Brano da leggere:
↓↓↓
E niente. Immagino che sarà così sempre, per un bel po’ di tempo ancora. Stasera magari, quando mi metterò a letto, fisserò il soffitto e penserò davvero a quello che sto facendo, e forse mi verrà l’ansia, forse sarò finalmente felice, forse un misto confuso&vero di tutte e due le cose. Domattina mi sveglierò e riuscirò a spuntare qualcuna delle cose che nelle ultime settimane non ho neanche più segnato sulla to-do-list, tipo il pezzo che ho in sospeso da un mese e mezzo per il Colibrì, le e-mail personali a cui non sono più riuscita a rispondere – se avevamo qualcosa in sospeso, scusate, giuro che non mi sono dimenticata, prima o poi arriverà uno dei miei soliti papiri, in questi giorni non ho proprio avuto le forze – sabato imposterò il nuovo numero della newsletter, magari riuscirò persino a scrivere un post sul blog su qualcuna delle ultime letture. Riaprirò Helene, forse. Scriverò un altro pezzetto, e quell’altro pezzetto se ne porterà dietro un altro.

«Find a window» scriveva Joshua Jennifer Menzoda in una poesia che la me del passato sembra aver conservato proprio per farmela trovare oggi, mentre pensavo a tutto questo. «This can be anything / you want».

Your body will do what it will do.

It will accept the air no matter how
thick it becomes. You will reach

for a door and suddenly you’ll be
out in the wind touching all the

horribly beautiful things. You’ll say
this moment is not my enemy and

sometimes you’ll believe it.

Questo momento non è il mio nemico, dirai, e un giorno riuscirai anche a crederci.

È un bell’augurio.

Prima o poi diventerà vero, presumo.

2 thoughts on “«Sometimes you’ll believe it»
↑↑↑
Righe di dati:
↓↓↓
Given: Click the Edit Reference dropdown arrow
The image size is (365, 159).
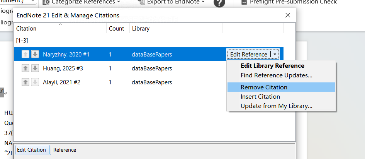Looking at the screenshot, I should pyautogui.click(x=275, y=55).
↑↑↑
Compiti da svolgere:
1) Nel brano, quali sono i tre stati d'animo che chi scrive immagina di poter provare stasera, fissando il soffitto dal letto?
2) Secondo il brano, da quanto tempo è in sospeso il pezzo per il Colibrì?
3) Scrivi il seguito del brano, riprendendo dal punto in cui si ferma.
Le righe non servono a nulla in questo esercizio.

Soluzioni degli esercizi:
1) L'ansia, la felicità e un misto confuso di tutte e due.

2) Da un mese e mezzo.

3)
  1. La poesia è bellissima, la notizia della rivista ancora di più – e tutt* siamo troppo felici di questo, e orgoglios*. La condividerai? Potremo leggere anche noi questo traguardo? –, ma non scusarti mai di avere una vita, dei dolori, dei momenti in cui ti pieghi su te stessa. Non scusarti, ripeti con me.
    C’è solo una cosa che può spiacere alle persone con cui ti scusi per il tuo silenzio: saperti stare male. E non poter fare granché, a parte scrivere due parole inutili e sconclusionate a fine serata per dirti che ci siamo, ti aspettiamo (o forse no, se l’idea ti crea ansia. Facciamo che se ti crea ansia non è vero, se ti fa piacere invece sì), non importa quanto, ci interessa che tu stia bene e che sappia di poter contare su una discreta quantità di persone stabili a cui tenerti o traballanti come te :) (= non sei sola, se traballi. Traballiamo un po’ tutti, e spesso più di quanto mostriamo agli altri).
    Ti abbraccio tanto forte. ❣️🌺

    1. Micol

      Avevo già anche iniziato a risponderti, in realtà, quando la mia socialità è scesa sotto zero, e adesso credo che dovrò cestinare tutto perché è passato così tanto tempo che niente di quello che avevo scritto ha più molto senso. Ma presto arrivo, davvero.^^ Senza scuse, e molto volentieri. ♥ (Magari è anche la volta buona che cambio finalmente l’oggetto.^^)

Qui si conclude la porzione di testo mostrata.